We support higher levels of spending in people, infrastructure and institutions that support good work as the necessary longer, term investment required to build a ‘good jobs economy’. To make cuts in these areas would be a false economy, as Sir Christopher Pissarides, Institute Co-Chair, discusses here.
But, in addition to higher levels of investment, there are policy levers and alignments that could be deployed in the run up to initiating an overarching Work 5.0 Strategy aimed at building the conditions for future good work, as IFOW and the DWP Committee have argued:
1. Initiating a national strategic ‘Good Jobs Audit’
Our Good Work Monitor makes the case that Good Work should not only be our goal, but our guide for the allocation of funds and a measure of success for our recovery. Building on this work, a Strategic Good Work Audit would identify focus areas and action points at a national and local level. Good Work Partnerships, sought by the IES, would help coordinate action in response to the audit.
2. Introducing ‘Good Work First’ pledge for public procurement
A commitment to good work standards in procurement, in response to new challenges faced in the labour market is now appropriate. Scotland has just introduced a commitment to ‘Fair Work First’. The Treasury is well placed to expand this welcome initiative.
3. Aligning technology policy with labour market and industrial policy around the Good Work agenda
Both competition law and governance of AI are under currently review. Robust accountability, which includes the consideration of impacts on good, local jobs across the country, is appropriate and would help shape the best of British innovation - and a Good Jobs economy that spreads the benefits of technology through better work.
4. Incentivising Good Work
The March Budget introduced a tax ‘super deduction’ for investment in capital. Now, we need to extend the super deduction to human investment, to help fill significant gaps in the provision of relevant, accessible retraining across our mixed economy. Technology should be embraced but workers must supported through transition. Transition between sectors and occupations is not yet visible but will increase next year.

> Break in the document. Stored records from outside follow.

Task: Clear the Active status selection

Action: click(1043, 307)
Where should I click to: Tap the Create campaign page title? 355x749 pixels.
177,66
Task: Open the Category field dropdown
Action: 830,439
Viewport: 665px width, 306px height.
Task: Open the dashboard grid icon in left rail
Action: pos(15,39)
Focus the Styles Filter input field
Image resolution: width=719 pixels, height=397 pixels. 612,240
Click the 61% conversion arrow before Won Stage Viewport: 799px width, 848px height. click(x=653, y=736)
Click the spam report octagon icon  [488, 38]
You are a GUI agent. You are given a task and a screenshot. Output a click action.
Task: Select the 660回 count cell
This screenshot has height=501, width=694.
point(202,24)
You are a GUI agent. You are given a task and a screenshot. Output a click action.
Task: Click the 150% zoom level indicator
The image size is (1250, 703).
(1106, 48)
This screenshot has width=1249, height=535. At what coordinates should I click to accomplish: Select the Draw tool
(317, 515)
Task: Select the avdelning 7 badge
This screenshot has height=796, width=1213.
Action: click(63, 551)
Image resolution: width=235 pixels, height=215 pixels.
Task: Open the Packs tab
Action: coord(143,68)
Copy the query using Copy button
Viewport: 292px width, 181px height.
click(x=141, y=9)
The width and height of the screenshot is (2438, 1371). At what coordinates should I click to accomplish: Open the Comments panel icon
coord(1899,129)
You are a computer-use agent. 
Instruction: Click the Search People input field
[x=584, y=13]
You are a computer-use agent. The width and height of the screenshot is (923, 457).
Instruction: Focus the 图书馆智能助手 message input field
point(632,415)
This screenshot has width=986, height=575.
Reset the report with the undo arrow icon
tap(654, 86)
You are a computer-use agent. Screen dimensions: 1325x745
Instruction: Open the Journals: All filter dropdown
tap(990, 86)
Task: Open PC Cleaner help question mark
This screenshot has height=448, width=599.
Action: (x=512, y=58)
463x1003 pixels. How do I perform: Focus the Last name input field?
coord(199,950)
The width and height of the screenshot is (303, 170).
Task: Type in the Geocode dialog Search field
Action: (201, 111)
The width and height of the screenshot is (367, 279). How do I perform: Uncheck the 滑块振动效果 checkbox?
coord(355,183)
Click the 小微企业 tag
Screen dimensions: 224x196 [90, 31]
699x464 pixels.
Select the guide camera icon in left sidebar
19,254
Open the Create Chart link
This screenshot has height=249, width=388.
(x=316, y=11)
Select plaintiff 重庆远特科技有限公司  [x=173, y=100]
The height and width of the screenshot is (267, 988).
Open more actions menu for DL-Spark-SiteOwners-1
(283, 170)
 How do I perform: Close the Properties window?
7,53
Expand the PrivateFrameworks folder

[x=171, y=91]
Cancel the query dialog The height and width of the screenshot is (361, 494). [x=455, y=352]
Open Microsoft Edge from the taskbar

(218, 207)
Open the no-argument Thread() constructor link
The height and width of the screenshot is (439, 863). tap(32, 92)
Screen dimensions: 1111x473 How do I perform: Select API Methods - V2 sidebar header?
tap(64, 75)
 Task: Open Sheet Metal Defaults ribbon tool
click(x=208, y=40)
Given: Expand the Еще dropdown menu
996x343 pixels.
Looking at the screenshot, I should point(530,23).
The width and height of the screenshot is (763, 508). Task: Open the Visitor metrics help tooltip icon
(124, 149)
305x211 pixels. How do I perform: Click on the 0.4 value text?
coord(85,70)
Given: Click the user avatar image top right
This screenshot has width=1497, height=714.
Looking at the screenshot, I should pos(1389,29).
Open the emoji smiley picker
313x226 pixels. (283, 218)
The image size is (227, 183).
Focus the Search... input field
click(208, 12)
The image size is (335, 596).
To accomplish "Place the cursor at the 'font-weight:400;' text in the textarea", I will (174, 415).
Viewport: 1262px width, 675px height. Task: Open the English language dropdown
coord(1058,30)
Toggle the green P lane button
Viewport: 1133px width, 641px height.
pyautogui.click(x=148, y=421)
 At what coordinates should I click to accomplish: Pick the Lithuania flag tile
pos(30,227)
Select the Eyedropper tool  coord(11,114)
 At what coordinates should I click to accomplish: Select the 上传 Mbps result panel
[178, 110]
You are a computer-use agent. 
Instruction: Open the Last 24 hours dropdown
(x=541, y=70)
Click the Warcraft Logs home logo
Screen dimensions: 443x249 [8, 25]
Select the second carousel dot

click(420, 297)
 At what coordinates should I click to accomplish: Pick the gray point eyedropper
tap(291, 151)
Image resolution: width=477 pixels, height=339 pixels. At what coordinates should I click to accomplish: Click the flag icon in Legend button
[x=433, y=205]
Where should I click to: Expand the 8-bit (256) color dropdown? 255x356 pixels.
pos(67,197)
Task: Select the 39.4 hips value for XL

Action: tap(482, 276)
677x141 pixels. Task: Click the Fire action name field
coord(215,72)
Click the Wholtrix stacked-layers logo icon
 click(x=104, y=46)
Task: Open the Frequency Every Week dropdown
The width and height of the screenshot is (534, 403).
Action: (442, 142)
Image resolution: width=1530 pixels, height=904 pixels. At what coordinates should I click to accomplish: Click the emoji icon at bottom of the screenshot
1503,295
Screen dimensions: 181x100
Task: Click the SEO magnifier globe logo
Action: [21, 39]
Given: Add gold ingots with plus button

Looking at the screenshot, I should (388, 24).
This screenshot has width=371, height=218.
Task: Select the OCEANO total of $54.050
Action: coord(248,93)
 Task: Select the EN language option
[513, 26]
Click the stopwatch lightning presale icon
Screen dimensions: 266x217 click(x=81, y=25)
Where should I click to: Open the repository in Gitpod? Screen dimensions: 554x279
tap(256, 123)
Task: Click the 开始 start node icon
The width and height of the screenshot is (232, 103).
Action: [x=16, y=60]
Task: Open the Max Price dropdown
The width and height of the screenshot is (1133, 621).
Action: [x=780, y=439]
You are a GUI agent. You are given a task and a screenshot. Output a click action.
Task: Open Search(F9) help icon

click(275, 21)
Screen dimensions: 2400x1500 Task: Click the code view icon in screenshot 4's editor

5. Expand the commitment to Good Green Jobs
Institute for the Future of Work research has exposed the reality that high-tech, high-skill Green Jobs are highly unlikely to meet the needs of the northern towns characterised by high levels of automatable jobs and poor provision of good ones.
We found green apprenticeships were hugely oversubscribed, and a historic lag of domestically trained engineers for this sector. This challenges the narrative that current readings of ‘green jobs’ can provide a solution to poor quality work of itself and invites a more expansive interpretation of Green Jobs which accommodates labour-intensive work supporting environmental transition. This should be integrated into implementation of the Net-Zero Strategy.
Embedding Good Work into funding allocation, procurement and the architecture of decision-making across Government, as well as economic strategy, will help the Chancellor direct resources towards the longer-term goal of building a future Good Jobs economy for the UK.